# [Task to carry out]
Print the complete set of entries exactly.

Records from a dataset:

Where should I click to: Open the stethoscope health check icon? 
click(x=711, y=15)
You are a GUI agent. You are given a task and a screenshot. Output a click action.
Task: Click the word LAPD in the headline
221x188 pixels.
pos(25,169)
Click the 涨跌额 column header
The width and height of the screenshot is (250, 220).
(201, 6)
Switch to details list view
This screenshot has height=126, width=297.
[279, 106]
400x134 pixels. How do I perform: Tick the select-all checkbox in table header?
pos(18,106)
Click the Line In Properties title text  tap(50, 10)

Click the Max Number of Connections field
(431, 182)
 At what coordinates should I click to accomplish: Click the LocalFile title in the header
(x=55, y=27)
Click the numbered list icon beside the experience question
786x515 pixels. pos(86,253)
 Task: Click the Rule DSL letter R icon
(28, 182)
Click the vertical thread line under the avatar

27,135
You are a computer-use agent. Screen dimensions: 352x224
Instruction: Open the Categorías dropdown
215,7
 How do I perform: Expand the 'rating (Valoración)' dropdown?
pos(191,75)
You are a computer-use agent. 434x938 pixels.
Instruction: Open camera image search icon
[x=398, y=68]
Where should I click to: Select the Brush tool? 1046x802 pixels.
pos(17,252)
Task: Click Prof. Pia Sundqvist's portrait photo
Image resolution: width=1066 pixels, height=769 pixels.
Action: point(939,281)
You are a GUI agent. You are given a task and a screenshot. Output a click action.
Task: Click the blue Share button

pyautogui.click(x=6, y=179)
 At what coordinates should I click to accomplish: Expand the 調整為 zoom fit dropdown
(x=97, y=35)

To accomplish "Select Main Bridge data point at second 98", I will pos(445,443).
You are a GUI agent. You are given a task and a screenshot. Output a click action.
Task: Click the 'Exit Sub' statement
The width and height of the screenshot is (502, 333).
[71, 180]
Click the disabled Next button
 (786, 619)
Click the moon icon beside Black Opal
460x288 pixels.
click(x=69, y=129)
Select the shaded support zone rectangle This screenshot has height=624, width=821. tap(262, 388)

# [Task output]
Where should I click to: Open the stethoscope health check icon? 
click(x=711, y=15)
You are a GUI agent. You are given a task and a screenshot. Output a click action.
Task: Click the word LAPD in the headline
221x188 pixels.
pos(25,169)
Click the 涨跌额 column header
The width and height of the screenshot is (250, 220).
(201, 6)
Switch to details list view
This screenshot has height=126, width=297.
[279, 106]
400x134 pixels. How do I perform: Tick the select-all checkbox in table header?
pos(18,106)
Click the Line In Properties title text  tap(50, 10)

Click the Max Number of Connections field
(431, 182)
 At what coordinates should I click to accomplish: Click the LocalFile title in the header
(x=55, y=27)
Click the numbered list icon beside the experience question
786x515 pixels. pos(86,253)
 Task: Click the Rule DSL letter R icon
(28, 182)
Click the vertical thread line under the avatar

27,135
You are a computer-use agent. Screen dimensions: 352x224
Instruction: Open the Categorías dropdown
215,7
 How do I perform: Expand the 'rating (Valoración)' dropdown?
pos(191,75)
You are a computer-use agent. 434x938 pixels.
Instruction: Open camera image search icon
[x=398, y=68]
Where should I click to: Select the Brush tool? 1046x802 pixels.
pos(17,252)
Task: Click Prof. Pia Sundqvist's portrait photo
Image resolution: width=1066 pixels, height=769 pixels.
Action: point(939,281)
You are a GUI agent. You are given a task and a screenshot. Output a click action.
Task: Click the blue Share button

pyautogui.click(x=6, y=179)
 At what coordinates should I click to accomplish: Expand the 調整為 zoom fit dropdown
(x=97, y=35)

To accomplish "Select Main Bridge data point at second 98", I will pos(445,443).
You are a GUI agent. You are given a task and a screenshot. Output a click action.
Task: Click the 'Exit Sub' statement
The width and height of the screenshot is (502, 333).
[71, 180]
Click the disabled Next button
 (786, 619)
Click the moon icon beside Black Opal
460x288 pixels.
click(x=69, y=129)
Select the shaded support zone rectangle This screenshot has height=624, width=821. tap(262, 388)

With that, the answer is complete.